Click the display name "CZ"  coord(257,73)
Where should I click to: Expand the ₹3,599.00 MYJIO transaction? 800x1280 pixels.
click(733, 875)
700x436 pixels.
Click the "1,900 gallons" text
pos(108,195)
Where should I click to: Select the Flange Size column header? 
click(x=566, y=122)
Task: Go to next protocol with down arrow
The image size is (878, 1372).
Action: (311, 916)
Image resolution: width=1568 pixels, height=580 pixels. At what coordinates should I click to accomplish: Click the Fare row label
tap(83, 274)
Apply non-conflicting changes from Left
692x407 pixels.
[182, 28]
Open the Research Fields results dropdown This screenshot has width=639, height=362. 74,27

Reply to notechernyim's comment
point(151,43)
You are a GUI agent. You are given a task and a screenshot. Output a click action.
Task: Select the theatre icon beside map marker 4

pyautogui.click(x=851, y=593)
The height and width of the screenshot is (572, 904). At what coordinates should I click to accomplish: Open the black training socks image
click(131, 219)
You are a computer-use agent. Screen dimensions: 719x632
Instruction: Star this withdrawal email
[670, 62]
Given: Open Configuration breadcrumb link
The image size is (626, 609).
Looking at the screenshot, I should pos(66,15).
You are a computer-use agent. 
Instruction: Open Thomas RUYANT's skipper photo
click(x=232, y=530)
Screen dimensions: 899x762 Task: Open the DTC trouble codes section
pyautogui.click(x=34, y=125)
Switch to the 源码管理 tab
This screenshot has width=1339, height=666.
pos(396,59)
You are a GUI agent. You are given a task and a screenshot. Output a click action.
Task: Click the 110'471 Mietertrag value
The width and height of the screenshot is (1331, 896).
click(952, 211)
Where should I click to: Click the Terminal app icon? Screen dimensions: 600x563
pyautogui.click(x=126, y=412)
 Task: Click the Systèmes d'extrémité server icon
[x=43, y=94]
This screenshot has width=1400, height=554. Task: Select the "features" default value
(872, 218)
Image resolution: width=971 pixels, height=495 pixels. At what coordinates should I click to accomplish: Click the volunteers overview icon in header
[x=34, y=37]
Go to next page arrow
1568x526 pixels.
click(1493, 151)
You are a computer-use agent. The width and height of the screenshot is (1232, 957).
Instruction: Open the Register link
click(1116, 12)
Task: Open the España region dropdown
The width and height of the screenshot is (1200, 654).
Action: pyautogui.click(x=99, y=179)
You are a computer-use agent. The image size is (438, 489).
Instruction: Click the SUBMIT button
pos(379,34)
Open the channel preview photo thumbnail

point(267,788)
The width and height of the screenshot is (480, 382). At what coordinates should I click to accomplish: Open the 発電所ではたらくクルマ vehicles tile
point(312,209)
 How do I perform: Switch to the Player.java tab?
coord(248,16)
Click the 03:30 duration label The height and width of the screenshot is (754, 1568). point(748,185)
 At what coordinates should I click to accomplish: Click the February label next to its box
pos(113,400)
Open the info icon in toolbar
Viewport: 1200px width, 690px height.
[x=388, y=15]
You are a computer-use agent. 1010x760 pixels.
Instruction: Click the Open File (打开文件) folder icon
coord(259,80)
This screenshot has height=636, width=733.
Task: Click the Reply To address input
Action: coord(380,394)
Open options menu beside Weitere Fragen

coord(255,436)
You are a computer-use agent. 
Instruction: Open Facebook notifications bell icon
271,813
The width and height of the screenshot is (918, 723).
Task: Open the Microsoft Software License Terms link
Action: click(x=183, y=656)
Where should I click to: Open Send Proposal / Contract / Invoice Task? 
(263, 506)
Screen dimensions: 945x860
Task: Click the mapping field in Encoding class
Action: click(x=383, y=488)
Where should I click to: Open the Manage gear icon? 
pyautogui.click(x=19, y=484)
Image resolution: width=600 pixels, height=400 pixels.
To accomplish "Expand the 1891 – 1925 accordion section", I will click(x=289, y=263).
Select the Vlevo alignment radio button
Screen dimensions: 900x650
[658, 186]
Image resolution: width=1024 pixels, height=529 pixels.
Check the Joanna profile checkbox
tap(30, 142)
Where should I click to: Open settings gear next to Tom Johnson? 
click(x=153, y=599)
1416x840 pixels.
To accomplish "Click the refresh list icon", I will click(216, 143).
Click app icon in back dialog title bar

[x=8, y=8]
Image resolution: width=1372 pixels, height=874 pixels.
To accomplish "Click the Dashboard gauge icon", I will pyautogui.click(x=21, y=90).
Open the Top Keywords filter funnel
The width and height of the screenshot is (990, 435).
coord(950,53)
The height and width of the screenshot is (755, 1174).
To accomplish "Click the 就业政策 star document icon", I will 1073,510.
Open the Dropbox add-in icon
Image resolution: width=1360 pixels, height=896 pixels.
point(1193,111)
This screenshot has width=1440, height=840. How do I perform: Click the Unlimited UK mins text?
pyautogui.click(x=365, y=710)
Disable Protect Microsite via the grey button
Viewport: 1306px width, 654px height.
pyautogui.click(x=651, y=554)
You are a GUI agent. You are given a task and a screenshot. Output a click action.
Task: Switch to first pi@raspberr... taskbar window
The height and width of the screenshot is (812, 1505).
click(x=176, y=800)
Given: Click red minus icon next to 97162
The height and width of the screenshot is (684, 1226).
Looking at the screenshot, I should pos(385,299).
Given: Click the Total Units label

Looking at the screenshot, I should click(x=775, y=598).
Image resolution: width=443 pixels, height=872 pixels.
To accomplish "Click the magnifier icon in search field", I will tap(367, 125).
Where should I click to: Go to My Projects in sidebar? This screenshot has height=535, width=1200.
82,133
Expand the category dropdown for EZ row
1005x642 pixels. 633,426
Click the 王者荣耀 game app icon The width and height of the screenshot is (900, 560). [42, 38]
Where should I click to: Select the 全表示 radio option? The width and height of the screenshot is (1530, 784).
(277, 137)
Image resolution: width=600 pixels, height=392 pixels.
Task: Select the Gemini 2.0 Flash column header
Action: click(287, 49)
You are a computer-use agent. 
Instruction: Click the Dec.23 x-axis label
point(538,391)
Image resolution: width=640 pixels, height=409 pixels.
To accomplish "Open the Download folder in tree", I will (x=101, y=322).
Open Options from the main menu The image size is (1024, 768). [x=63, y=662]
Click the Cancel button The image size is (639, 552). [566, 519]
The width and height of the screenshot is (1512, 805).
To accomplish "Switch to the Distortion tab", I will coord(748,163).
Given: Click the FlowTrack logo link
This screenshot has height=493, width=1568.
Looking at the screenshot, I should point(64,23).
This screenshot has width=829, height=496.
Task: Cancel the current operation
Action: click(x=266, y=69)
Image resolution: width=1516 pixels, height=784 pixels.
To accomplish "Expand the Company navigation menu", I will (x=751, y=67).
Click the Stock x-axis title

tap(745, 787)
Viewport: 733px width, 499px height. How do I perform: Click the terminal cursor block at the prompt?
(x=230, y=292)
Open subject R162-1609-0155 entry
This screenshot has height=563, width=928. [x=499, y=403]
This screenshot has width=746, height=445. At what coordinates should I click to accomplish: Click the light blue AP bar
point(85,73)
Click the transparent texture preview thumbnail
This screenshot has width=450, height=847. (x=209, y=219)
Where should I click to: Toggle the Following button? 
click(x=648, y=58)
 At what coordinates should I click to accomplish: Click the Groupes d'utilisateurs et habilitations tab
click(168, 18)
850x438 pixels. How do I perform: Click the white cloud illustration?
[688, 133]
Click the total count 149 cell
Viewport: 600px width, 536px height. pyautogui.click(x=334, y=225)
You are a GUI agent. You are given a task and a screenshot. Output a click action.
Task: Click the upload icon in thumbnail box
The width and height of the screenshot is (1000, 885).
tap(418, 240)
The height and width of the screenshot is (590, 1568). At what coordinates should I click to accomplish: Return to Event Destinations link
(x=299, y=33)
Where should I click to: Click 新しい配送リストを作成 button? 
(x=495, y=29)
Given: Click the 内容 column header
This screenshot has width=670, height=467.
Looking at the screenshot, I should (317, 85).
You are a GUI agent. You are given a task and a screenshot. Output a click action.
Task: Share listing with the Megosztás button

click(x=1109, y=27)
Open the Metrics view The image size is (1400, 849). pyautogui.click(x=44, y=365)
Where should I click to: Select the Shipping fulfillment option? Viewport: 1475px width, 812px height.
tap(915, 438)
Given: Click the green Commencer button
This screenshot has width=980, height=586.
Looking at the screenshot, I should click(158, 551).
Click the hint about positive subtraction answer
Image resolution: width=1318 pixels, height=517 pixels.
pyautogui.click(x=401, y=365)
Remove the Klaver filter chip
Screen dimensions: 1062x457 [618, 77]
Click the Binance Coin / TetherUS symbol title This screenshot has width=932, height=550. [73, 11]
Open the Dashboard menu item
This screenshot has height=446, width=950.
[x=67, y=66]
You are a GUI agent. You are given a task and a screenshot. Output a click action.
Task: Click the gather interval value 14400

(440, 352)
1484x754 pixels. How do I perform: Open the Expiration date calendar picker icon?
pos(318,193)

=-=-=

(ABOUT THIS EXERCISE): The task calls for all lines in the entries that hold "computer".

(RESPONSE TO THIS TASK):
You are a computer-use agent. Screen dimensions: 719x632
You are a computer-use agent. 
You are a computer-use agent. The width and height of the screenshot is (1232, 957).
You are a computer-use agent. The image size is (438, 489).
You are a computer-use agent. 1010x760 pixels.
You are a computer-use agent. 
You are a computer-use agent. 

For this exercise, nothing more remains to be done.